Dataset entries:
....
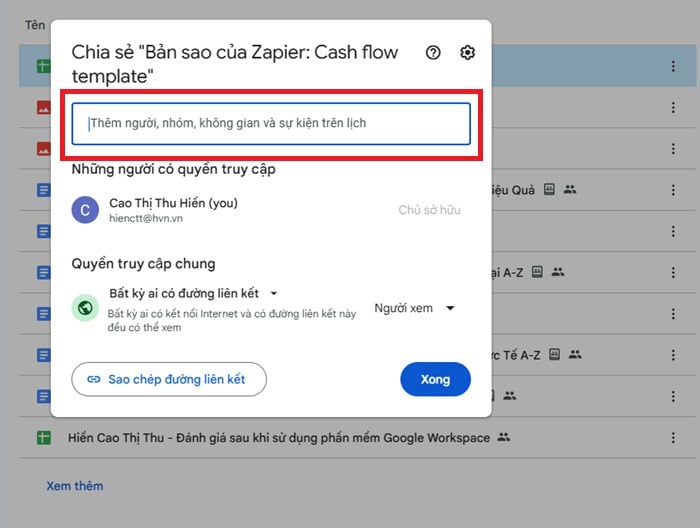Open the Hiền Cao Thị Thu survey spreadsheet
This screenshot has width=700, height=528.
pos(279,438)
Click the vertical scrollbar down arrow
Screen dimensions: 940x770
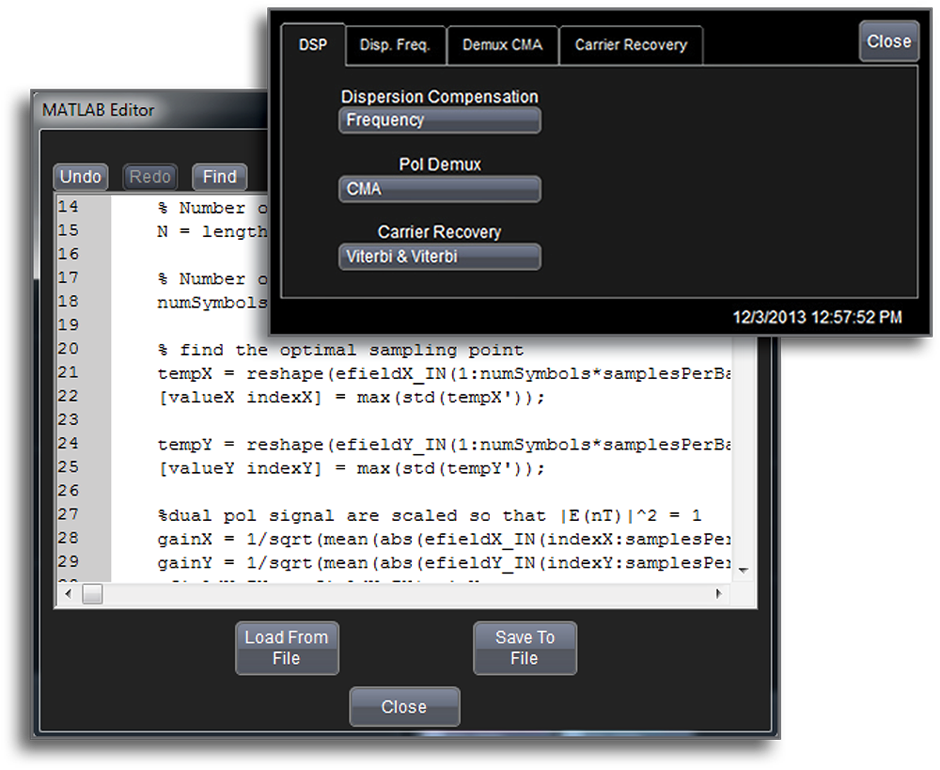743,570
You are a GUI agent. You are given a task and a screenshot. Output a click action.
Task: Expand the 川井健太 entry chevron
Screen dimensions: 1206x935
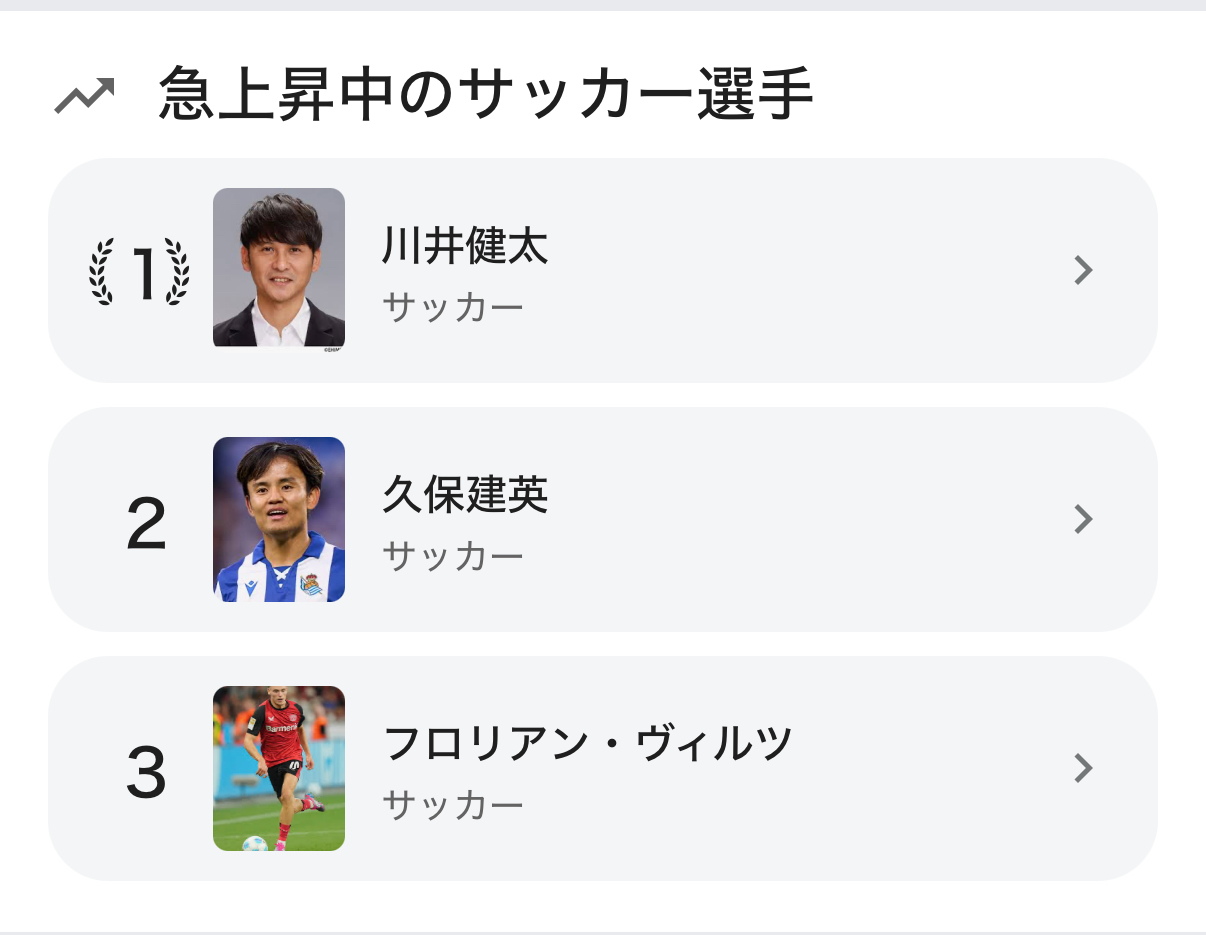click(1083, 270)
....
» REQUIRED ACTION
Reproduce the span beginning at the line with "Click the vertical scrollbar down arrow" and ending at the last line of the entries above, inclusive, exactly as it stands. Exclude the pictures.

» OUTPUT
Click the vertical scrollbar down arrow
Screen dimensions: 940x770
743,570
You are a GUI agent. You are given a task and a screenshot. Output a click action.
Task: Expand the 川井健太 entry chevron
Screen dimensions: 1206x935
click(1083, 270)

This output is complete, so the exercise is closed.